Now, you might argue in bad faith that it's not illegal, and thus is perfectly fine. If someone kills themselves due to something like this, they may have had problems before this, or that this wasn't an impact and probably would have done it anyways, or if it did, it wasn't that big, and if it was that big, then they deserved it somehow.

I feel this approach is morally, ethically, and as a human being, a completely void subject. At that point, you're attempting to rid yourself of the responsibility of the effects actions have on others, and sidestep the entire point of the post which addresses the moral quandary of the incredible perveance of white collar crime, and discussing possible ways to tackle this social issue.

Greed, like hate, is subjective. It is therefore, like hate, a terrible prerequisite for the activation of the criminal justice system. The idea that motivations for crimes should change the definition and/or penalty of those crimes has fostered popular corruption of the justice system since its inception. Industrialization has accelerated the adoption of human fears into that justice system, to the point where we can no longer even count the number of infractions under the law.

I'm pretty sure this deflection is what you're attempting to do with the above statement, while also exploring your own uniquely twisted idea that motivations for crimes are bad, and pretending like most crimes and cases aren't built around proving intent and because of intent.

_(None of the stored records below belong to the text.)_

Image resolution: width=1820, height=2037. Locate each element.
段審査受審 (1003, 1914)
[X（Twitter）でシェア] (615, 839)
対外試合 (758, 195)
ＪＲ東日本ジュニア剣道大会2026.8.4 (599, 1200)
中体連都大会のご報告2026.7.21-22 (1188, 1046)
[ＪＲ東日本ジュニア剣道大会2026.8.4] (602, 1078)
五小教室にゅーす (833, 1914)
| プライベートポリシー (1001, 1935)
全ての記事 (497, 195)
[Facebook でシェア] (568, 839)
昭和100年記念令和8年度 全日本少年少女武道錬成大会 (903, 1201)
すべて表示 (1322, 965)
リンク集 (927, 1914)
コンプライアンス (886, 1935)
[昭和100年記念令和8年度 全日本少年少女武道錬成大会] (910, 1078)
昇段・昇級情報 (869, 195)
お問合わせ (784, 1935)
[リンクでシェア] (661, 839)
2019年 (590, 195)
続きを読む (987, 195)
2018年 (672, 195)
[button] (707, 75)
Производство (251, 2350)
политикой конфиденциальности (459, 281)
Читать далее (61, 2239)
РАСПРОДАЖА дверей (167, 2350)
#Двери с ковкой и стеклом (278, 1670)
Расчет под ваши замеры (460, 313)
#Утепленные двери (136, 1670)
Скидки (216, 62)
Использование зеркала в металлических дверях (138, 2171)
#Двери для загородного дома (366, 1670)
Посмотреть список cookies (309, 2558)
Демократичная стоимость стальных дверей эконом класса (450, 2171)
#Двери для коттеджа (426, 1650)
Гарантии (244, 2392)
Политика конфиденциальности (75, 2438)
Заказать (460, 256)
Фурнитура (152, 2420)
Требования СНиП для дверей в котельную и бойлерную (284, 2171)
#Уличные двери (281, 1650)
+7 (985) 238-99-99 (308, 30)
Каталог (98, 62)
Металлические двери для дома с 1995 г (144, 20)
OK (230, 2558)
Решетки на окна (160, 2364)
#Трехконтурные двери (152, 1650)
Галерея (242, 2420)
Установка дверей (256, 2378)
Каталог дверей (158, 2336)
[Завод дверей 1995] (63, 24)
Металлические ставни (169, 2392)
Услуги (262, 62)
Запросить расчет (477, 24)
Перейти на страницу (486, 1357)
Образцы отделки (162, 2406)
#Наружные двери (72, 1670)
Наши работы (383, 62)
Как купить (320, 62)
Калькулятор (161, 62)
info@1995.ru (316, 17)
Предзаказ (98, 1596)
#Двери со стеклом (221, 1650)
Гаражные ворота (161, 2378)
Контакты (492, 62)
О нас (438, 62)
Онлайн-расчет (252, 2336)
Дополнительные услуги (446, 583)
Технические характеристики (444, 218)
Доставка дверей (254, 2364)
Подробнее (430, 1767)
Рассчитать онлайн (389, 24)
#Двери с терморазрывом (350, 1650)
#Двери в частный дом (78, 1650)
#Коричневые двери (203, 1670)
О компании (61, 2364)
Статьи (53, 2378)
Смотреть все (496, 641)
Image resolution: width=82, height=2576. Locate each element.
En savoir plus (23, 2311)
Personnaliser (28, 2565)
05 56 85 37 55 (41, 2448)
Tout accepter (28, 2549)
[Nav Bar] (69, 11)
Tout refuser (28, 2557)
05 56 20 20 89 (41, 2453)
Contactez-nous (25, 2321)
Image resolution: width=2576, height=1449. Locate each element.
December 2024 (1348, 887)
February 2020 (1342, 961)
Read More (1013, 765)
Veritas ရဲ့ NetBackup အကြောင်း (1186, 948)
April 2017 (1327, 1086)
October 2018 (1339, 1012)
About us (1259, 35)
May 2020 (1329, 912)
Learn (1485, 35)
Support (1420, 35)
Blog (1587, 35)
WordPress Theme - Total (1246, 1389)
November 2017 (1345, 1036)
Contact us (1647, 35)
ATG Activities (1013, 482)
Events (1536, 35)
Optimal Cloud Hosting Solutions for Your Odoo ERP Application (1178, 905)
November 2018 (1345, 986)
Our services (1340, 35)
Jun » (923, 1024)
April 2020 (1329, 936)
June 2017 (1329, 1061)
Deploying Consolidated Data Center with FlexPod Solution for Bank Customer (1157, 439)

In your world nobody would go to jail for attempted murder because if there wasn't a motivation to murder someone, it can't really be called an attempt. Tax fraud wouldn't be considered tax fraud because they can't connect that there was an active effort to evade taxes, they just made mistakes that their accountants didn't catch. It's actively advocating for the erosion of the common sense and most basic part of our justice system (if you can't prove the intent or motive, then you can't actually convict someone of a crime, it'd just be witch hunts at that point).

Also, not sure what Industrialization has to do with human fears, or what corruption you're referring to. Could you give concrete examples of changes in law that occurred during the Industrial revolution (1760 – 1840 in case you forgot) of this corruption you're talking about? Also, pretty sure you're talking about the Industrial Revolution as there is no period of time for 'Industrialization" other than the Industrial Revolution, unless you're referring to a more vague, made up timeframe. In which case, keep it to yourself.